SUPPLIED DATA –
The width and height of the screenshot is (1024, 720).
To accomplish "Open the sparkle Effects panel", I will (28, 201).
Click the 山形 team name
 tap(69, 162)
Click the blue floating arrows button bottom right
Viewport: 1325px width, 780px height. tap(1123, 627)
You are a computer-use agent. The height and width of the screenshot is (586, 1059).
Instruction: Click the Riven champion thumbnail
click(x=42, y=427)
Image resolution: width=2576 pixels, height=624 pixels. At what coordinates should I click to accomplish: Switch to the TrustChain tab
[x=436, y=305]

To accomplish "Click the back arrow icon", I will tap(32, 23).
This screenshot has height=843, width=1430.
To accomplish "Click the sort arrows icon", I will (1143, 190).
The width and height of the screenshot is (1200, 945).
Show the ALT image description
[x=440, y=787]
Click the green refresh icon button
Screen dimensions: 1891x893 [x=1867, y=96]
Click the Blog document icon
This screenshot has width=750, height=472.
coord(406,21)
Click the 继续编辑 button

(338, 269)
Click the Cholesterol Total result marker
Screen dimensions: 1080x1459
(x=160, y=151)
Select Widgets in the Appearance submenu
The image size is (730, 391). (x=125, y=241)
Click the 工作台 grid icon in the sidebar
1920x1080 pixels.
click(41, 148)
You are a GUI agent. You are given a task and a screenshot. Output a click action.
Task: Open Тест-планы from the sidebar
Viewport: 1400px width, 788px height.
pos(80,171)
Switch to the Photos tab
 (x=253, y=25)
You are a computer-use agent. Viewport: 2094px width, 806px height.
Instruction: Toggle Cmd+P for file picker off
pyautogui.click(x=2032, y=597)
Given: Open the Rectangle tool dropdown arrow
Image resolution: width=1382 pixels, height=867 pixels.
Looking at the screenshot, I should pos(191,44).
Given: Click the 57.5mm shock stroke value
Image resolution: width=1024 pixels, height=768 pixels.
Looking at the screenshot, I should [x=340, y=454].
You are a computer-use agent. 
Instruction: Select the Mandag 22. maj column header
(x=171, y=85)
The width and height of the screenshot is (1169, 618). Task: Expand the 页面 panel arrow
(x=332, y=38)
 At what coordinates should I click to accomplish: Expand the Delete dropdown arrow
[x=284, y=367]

THE TASK – Lay out all the data above as a Markdown table with two columns, No. and Text, giving each nonblank line its own numbered row and leaving out blank lines.

EXPECTED OUTPUT –
| No. | Text |
|---|---|
| 1 | The width and height of the screenshot is (1024, 720). |
| 2 | To accomplish "Open the sparkle Effects panel", I will (28, 201). |
| 3 | Click the 山形 team name |
| 4 |  tap(69, 162) |
| 5 | Click the blue floating arrows button bottom right |
| 6 | Viewport: 1325px width, 780px height. tap(1123, 627) |
| 7 | You are a computer-use agent. The height and width of the screenshot is (586, 1059). |
| 8 | Instruction: Click the Riven champion thumbnail |
| 9 | click(x=42, y=427) |
| 10 | Image resolution: width=2576 pixels, height=624 pixels. At what coordinates should I click to accomplish: Switch to the TrustChain tab |
| 11 | [x=436, y=305] |
| 12 | To accomplish "Click the back arrow icon", I will tap(32, 23). |
| 13 | This screenshot has height=843, width=1430. |
| 14 | To accomplish "Click the sort arrows icon", I will (1143, 190). |
| 15 | The width and height of the screenshot is (1200, 945). |
| 16 | Show the ALT image description |
| 17 | [x=440, y=787] |
| 18 | Click the green refresh icon button |
| 19 | Screen dimensions: 1891x893 [x=1867, y=96] |
| 20 | Click the Blog document icon |
| 21 | This screenshot has width=750, height=472. |
| 22 | coord(406,21) |
| 23 | Click the 继续编辑 button |
| 24 | (338, 269) |
| 25 | Click the Cholesterol Total result marker |
| 26 | Screen dimensions: 1080x1459 |
| 27 | (x=160, y=151) |
| 28 | Select Widgets in the Appearance submenu |
| 29 | The image size is (730, 391). (x=125, y=241) |
| 30 | Click the 工作台 grid icon in the sidebar |
| 31 | 1920x1080 pixels. |
| 32 | click(41, 148) |
| 33 | You are a GUI agent. You are given a task and a screenshot. Output a click action. |
| 34 | Task: Open Тест-планы from the sidebar |
| 35 | Viewport: 1400px width, 788px height. |
| 36 | pos(80,171) |
| 37 | Switch to the Photos tab |
| 38 |  (x=253, y=25) |
| 39 | You are a computer-use agent. Viewport: 2094px width, 806px height. |
| 40 | Instruction: Toggle Cmd+P for file picker off |
| 41 | pyautogui.click(x=2032, y=597) |
| 42 | Given: Open the Rectangle tool dropdown arrow |
| 43 | Image resolution: width=1382 pixels, height=867 pixels. |
| 44 | Looking at the screenshot, I should pos(191,44). |
| 45 | Given: Click the 57.5mm shock stroke value |
| 46 | Image resolution: width=1024 pixels, height=768 pixels. |
| 47 | Looking at the screenshot, I should [x=340, y=454]. |
| 48 | You are a computer-use agent.  |
| 49 | Instruction: Select the Mandag 22. maj column header |
| 50 | (x=171, y=85) |
| 51 | The width and height of the screenshot is (1169, 618). Task: Expand the 页面 panel arrow |
| 52 | (x=332, y=38) |
| 53 |  At what coordinates should I click to accomplish: Expand the Delete dropdown arrow |
| 54 | [x=284, y=367] |